§ **TASK GOAL**
Turn every line of the listing below into a numbered list, skipping the blank lines.

A run of records
-------

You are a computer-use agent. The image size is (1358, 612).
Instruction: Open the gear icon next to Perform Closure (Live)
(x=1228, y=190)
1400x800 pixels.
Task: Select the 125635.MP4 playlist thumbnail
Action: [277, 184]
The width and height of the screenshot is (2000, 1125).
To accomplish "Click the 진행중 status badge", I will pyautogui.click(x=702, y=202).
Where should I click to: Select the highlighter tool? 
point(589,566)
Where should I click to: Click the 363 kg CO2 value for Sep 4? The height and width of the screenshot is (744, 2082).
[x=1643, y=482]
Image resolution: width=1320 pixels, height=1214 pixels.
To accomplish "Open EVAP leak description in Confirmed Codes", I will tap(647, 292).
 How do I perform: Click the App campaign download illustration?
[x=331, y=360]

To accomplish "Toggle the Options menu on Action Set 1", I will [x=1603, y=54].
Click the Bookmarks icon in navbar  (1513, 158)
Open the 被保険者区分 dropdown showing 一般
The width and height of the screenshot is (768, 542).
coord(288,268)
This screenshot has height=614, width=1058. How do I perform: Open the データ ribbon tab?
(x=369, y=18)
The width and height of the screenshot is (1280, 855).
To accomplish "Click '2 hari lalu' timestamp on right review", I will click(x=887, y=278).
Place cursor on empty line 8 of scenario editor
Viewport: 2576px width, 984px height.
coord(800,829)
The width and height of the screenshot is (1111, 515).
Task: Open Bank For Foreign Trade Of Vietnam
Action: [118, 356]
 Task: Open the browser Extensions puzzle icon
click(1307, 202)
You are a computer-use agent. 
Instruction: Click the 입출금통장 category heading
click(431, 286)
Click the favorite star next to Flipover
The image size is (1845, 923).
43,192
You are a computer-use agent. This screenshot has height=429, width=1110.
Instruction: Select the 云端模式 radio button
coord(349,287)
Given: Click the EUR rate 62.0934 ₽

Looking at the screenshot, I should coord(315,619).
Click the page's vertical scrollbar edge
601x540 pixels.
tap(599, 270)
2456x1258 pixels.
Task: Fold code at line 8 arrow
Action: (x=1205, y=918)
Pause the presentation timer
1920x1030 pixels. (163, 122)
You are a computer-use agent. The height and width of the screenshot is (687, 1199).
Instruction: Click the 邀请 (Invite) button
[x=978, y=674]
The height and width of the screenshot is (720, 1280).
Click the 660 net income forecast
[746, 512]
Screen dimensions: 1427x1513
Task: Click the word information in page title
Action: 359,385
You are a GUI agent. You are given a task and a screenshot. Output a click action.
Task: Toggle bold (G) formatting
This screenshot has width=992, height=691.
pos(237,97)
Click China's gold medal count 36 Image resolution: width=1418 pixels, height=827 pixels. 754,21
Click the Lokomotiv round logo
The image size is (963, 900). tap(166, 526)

-------

§ **EXERCISE OUTPUT**
1. You are a computer-use agent. The image size is (1358, 612).
2. Instruction: Open the gear icon next to Perform Closure (Live)
3. (x=1228, y=190)
4. 1400x800 pixels.
5. Task: Select the 125635.MP4 playlist thumbnail
6. Action: [277, 184]
7. The width and height of the screenshot is (2000, 1125).
8. To accomplish "Click the 진행중 status badge", I will pyautogui.click(x=702, y=202).
9. Where should I click to: Select the highlighter tool? 
10. point(589,566)
11. Where should I click to: Click the 363 kg CO2 value for Sep 4? The height and width of the screenshot is (744, 2082).
12. [x=1643, y=482]
13. Image resolution: width=1320 pixels, height=1214 pixels.
14. To accomplish "Open EVAP leak description in Confirmed Codes", I will tap(647, 292).
15.  How do I perform: Click the App campaign download illustration?
16. [x=331, y=360]
17. To accomplish "Toggle the Options menu on Action Set 1", I will [x=1603, y=54].
18. Click the Bookmarks icon in navbar  (1513, 158)
19. Open the 被保険者区分 dropdown showing 一般
20. The width and height of the screenshot is (768, 542).
21. coord(288,268)
22. This screenshot has height=614, width=1058. How do I perform: Open the データ ribbon tab?
23. (x=369, y=18)
24. The width and height of the screenshot is (1280, 855).
25. To accomplish "Click '2 hari lalu' timestamp on right review", I will click(x=887, y=278).
26. Place cursor on empty line 8 of scenario editor
27. Viewport: 2576px width, 984px height.
28. coord(800,829)
29. The width and height of the screenshot is (1111, 515).
30. Task: Open Bank For Foreign Trade Of Vietnam
31. Action: [118, 356]
32.  Task: Open the browser Extensions puzzle icon
33. click(1307, 202)
34. You are a computer-use agent. 
35. Instruction: Click the 입출금통장 category heading
36. click(431, 286)
37. Click the favorite star next to Flipover
38. The image size is (1845, 923).
39. 43,192
40. You are a computer-use agent. This screenshot has height=429, width=1110.
41. Instruction: Select the 云端模式 radio button
42. coord(349,287)
43. Given: Click the EUR rate 62.0934 ₽
44. Looking at the screenshot, I should coord(315,619).
45. Click the page's vertical scrollbar edge
46. 601x540 pixels.
47. tap(599, 270)
48. 2456x1258 pixels.
49. Task: Fold code at line 8 arrow
50. Action: (x=1205, y=918)
51. Pause the presentation timer
52. 1920x1030 pixels. (163, 122)
53. You are a computer-use agent. The height and width of the screenshot is (687, 1199).
54. Instruction: Click the 邀请 (Invite) button
55. [x=978, y=674]
56. The height and width of the screenshot is (720, 1280).
57. Click the 660 net income forecast
58. [746, 512]
59. Screen dimensions: 1427x1513
60. Task: Click the word information in page title
61. Action: 359,385
62. You are a GUI agent. You are given a task and a screenshot. Output a click action.
63. Task: Toggle bold (G) formatting
64. This screenshot has width=992, height=691.
65. pos(237,97)
66. Click China's gold medal count 36 Image resolution: width=1418 pixels, height=827 pixels. 754,21
67. Click the Lokomotiv round logo
68. The image size is (963, 900). tap(166, 526)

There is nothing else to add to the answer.